第36話 写真

 会社員の北見さんは、その晩会社の飲み会があったため、夜の0時すぎに帰宅した。


 家族を起こさないよう、静かに靴を脱いでいると、突然頭上が、一瞬だけぱっと明るくなった。


 誰かが電気のスイッチを入れたのかと思ったが、真っ暗に戻った廊下に人の気配はなかった。




 1年ほど経って、北見さん一家は引っ越すことになった。


 荷物を整理していると、昔買ったカメラが出てきた。懐かしいと思って見ていると、中にフィルムが残っているのに気付いた。

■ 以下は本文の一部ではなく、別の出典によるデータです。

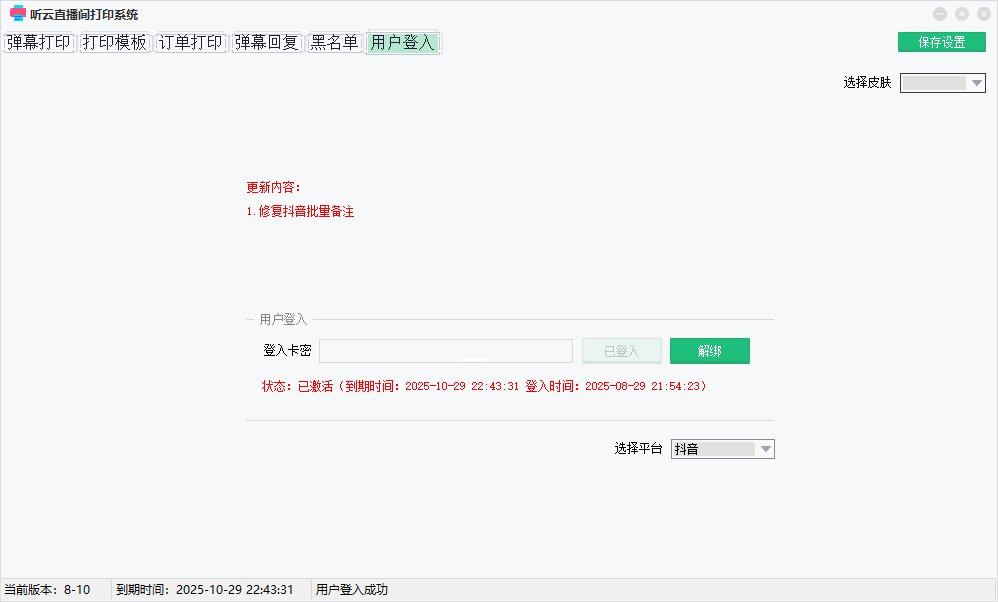
Task: Expand the 选择平台 dropdown arrow
Action: (x=766, y=449)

 ずいぶん使っていないカメラだが、いつの写真だろう? 気になった彼はフィルムを現像してもらった。何年も前に行った旅行の写真や、数年間まで近所の家で飼われていた犬の写真などが出てきた。


 奥さんや息子さんと話しながら眺めていると、一枚だけ比較的新しい日付の写真があった。1年ほど前のものだ。

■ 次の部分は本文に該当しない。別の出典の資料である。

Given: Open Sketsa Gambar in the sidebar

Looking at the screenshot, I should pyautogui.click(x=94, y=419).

 玄関で中腰の姿勢をとっている北見さんを、俯瞰で撮ったものだった。


 北見さんはその時、忘れていたあの夜の出来事を思い出した。


 あの光はフラッシュだったのか、と思い当ったものの、その時玄関には誰もいなかった。隠れられるような場所もなく、高いところに登れるようなものも置いていない。


 誰が、どうやって、なぜこの写真を撮ったのか、結局一切わからなかった。